Computer simulations can accurately predict the transmission of HIV across populations, which could aid in preventing the deadly infection, scientists have found.
Computer simulations can accurately predict the transmission of HIV across populations, which could aid in preventing the deadly infection, scientists have found. The simulations were consistent with actual DNA data obtained from a global public HIV database, according to the study published in the journal Nature Microbiology.
“We looked for special genetic patterns that we had seen in the simulations, and we can confirm that these patterns also hold for real data covering the entire epidemic,” said Thomas Leitner, a computational biologist at Los Alamos National Laboratory in the US. HIV is particularly interesting to study in this manner as the virus mutates rapidly and constantly within each infected individual, Leitner said.

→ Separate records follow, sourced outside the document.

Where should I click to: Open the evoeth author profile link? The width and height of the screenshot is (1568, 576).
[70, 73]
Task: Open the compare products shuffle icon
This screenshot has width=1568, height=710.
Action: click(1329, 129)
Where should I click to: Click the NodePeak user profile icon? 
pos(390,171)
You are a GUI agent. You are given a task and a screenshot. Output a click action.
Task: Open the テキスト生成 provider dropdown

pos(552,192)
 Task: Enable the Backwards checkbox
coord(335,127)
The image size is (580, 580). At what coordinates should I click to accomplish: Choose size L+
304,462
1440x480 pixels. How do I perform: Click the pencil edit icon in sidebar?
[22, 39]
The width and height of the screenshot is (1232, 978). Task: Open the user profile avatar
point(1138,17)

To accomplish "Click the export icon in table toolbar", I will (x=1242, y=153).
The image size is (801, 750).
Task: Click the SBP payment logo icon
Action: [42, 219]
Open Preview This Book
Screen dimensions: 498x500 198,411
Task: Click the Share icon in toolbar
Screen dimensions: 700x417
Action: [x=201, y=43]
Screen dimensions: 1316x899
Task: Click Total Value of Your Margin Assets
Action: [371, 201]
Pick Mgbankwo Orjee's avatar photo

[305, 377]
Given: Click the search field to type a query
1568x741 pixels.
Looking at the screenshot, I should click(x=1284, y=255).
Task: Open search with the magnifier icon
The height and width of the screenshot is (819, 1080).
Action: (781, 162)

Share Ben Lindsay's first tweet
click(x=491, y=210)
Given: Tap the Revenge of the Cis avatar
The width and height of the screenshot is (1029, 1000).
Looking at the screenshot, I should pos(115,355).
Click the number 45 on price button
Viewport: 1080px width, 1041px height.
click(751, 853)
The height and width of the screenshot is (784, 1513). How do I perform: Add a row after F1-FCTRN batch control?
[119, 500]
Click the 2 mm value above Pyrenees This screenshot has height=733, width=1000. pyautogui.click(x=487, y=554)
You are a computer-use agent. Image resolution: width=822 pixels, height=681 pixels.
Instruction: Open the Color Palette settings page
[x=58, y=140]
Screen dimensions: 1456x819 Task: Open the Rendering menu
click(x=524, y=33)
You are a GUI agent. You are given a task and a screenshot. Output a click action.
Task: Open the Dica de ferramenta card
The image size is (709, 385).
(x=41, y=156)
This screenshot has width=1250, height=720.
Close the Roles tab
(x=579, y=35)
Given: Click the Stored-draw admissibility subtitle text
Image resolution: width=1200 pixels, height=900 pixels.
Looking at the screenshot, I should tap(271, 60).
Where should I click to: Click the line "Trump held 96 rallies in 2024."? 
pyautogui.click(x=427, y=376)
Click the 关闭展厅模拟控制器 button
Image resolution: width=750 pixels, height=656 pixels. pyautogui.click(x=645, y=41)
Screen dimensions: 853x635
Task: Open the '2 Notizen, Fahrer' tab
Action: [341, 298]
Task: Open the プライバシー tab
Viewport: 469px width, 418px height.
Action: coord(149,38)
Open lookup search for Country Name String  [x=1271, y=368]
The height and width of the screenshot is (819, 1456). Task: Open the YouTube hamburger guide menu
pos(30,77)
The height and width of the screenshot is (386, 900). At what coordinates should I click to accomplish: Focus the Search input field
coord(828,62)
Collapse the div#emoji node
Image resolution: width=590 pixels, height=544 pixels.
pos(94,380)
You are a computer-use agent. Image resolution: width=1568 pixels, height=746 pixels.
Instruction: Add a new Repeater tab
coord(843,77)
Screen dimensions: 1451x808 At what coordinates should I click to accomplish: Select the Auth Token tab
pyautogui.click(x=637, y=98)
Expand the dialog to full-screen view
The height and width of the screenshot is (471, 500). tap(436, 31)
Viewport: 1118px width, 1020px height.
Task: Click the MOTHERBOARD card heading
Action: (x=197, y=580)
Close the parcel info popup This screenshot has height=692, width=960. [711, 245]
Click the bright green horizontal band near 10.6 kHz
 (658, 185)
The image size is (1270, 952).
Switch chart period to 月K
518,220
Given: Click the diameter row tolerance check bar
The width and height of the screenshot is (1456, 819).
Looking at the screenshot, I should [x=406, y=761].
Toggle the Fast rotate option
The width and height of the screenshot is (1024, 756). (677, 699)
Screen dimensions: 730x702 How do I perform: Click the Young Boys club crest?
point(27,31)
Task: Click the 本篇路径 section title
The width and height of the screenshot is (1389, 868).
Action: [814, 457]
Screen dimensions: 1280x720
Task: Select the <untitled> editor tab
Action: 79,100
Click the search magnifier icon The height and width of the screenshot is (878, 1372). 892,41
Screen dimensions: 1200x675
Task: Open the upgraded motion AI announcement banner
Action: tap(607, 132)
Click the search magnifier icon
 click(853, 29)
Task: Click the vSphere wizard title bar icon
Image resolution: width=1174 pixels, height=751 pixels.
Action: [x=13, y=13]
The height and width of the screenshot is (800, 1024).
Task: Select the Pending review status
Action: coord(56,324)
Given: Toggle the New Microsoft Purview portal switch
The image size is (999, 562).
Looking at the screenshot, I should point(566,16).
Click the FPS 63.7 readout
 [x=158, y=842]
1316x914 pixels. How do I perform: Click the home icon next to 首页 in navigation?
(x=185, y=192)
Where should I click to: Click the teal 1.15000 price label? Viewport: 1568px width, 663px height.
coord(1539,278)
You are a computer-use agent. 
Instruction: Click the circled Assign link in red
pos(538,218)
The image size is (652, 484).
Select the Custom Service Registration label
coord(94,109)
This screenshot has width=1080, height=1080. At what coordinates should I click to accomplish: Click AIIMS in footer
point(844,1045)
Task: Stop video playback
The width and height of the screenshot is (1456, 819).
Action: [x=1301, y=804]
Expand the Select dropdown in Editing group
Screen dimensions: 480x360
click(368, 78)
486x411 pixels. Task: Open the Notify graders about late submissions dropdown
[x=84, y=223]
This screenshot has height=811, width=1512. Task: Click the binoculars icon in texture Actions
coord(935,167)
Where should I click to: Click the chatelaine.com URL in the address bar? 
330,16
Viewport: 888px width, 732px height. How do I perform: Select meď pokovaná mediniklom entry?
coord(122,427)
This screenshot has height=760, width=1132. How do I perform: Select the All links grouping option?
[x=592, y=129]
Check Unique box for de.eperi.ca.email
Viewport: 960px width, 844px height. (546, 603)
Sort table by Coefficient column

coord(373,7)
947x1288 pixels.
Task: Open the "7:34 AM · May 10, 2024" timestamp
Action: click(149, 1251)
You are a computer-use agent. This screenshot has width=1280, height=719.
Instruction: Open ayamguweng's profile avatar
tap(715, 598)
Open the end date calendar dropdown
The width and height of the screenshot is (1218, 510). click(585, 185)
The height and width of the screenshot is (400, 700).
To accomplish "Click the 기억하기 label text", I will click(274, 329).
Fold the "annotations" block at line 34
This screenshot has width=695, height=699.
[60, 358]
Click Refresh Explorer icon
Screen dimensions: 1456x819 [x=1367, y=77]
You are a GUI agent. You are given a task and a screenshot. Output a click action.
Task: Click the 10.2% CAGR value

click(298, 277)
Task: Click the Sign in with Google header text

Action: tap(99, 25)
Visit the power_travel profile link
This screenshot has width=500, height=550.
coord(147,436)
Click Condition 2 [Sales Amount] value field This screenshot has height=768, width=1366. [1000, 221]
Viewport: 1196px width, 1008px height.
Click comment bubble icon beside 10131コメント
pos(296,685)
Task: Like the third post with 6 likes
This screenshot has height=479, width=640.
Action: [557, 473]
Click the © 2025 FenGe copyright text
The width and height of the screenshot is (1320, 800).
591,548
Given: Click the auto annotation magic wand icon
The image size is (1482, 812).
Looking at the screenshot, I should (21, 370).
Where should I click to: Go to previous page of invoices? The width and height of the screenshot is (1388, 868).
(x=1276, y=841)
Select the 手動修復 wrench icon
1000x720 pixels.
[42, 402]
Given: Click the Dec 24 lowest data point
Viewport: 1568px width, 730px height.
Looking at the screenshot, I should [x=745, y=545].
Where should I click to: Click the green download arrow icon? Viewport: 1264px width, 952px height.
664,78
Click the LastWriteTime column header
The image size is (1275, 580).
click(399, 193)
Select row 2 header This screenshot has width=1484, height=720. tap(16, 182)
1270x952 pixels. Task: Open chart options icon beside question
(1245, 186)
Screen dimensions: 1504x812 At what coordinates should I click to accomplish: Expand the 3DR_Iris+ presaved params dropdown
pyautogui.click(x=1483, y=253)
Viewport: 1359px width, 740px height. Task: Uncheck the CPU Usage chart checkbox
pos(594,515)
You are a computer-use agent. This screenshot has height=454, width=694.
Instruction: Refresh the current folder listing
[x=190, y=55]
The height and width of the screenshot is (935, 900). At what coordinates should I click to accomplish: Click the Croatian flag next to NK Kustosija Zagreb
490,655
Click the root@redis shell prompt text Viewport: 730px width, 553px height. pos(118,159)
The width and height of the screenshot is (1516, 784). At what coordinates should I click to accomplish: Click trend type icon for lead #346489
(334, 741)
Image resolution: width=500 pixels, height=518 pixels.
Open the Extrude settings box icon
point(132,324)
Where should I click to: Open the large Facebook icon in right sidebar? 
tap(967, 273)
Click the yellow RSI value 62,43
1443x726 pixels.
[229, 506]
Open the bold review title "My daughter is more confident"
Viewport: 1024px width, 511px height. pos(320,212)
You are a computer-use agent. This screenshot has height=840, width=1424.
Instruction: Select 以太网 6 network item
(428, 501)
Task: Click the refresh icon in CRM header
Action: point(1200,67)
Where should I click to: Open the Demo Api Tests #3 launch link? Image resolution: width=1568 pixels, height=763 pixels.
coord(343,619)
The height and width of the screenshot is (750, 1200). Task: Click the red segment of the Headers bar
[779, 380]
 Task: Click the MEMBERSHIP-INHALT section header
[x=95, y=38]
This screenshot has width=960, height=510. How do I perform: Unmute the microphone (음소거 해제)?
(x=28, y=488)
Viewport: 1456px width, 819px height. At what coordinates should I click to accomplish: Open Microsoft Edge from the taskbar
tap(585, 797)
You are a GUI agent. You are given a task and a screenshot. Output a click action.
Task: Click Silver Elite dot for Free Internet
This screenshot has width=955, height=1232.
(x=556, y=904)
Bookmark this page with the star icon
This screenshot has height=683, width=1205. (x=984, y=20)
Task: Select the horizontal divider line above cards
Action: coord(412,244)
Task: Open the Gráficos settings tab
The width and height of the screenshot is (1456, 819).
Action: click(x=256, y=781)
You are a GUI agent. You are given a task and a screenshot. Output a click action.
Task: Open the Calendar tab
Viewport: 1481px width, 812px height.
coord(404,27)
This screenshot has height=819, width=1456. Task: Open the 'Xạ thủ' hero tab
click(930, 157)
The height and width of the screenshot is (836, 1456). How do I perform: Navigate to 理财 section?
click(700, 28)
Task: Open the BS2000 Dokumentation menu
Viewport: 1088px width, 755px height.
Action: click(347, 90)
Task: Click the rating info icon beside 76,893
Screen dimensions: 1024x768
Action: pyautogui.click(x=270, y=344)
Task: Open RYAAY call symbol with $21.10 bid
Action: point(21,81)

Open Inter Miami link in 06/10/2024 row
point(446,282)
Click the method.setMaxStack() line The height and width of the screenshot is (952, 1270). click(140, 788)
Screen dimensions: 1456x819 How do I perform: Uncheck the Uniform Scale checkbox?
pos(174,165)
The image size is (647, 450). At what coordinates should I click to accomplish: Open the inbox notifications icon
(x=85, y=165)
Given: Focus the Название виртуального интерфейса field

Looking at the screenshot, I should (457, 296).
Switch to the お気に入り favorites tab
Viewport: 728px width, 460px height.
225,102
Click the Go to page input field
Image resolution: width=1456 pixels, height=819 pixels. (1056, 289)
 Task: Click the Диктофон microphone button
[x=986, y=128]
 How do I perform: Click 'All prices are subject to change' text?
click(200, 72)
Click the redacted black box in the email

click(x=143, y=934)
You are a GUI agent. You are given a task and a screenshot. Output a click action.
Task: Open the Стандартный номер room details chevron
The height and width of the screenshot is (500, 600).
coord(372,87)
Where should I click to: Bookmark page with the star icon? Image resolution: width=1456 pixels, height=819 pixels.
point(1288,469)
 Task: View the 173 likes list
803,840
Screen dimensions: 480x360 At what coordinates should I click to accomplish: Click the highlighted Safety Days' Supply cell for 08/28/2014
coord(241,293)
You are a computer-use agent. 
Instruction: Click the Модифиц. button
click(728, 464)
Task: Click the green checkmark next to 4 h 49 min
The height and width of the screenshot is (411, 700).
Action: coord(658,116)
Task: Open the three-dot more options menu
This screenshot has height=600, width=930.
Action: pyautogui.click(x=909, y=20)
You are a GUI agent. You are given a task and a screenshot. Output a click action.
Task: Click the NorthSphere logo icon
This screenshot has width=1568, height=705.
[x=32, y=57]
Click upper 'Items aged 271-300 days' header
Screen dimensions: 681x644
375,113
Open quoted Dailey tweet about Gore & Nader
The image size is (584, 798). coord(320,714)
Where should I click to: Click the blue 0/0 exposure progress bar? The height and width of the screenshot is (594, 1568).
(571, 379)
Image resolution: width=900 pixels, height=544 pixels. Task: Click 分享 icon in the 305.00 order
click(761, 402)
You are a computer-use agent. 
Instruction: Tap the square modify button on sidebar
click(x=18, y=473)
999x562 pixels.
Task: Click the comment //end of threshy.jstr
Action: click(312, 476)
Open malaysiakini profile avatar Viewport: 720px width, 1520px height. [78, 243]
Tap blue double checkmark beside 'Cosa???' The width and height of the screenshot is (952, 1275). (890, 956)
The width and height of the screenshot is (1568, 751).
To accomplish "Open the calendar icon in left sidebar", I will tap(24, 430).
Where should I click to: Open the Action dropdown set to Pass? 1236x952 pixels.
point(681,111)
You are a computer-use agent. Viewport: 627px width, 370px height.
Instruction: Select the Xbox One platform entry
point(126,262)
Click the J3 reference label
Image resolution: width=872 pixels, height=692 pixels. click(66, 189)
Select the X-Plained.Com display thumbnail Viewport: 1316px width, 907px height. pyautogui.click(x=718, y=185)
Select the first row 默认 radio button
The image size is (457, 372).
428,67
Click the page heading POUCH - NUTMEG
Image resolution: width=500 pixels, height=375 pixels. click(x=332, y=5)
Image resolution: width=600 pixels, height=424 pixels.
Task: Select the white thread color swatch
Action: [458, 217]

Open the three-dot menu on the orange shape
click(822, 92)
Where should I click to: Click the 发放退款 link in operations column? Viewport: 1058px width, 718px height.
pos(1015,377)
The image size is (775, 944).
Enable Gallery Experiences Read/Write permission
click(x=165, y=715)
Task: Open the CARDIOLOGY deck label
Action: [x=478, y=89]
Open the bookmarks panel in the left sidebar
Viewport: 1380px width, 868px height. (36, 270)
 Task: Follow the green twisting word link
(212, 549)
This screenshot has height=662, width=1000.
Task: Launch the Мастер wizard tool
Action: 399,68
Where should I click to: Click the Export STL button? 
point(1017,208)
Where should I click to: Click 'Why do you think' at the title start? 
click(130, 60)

The changing “genetic signatures” of its code provide a path that researchers can follow in determining the origin and time frame of an infection. The computer simulations are now proven to be successful in tracking and predicting the virus’s movements through populations, researchers said.
The rapid mutational capability of the virus is one of the features that makes it so difficult to tackle with a vaccine. Leitner and Ethan Romero-Severson, a Los Alamos theoretical biologist, used phylogenetic methods, examining evolutionary relationships in the virus’s genetic code to evaluate how HIV is transmitted.
They found that certain phylogenetic “family tree” patterns correlated to the DNA data from 955 pairs of people, in which the transmitter and recipient of the virus were known. “These HIV transmissions had known linkage based on epidemiological information such as partner studies, mother-to-child transmission, pairs identified by contact tracing, and criminal cases,” the researchers said.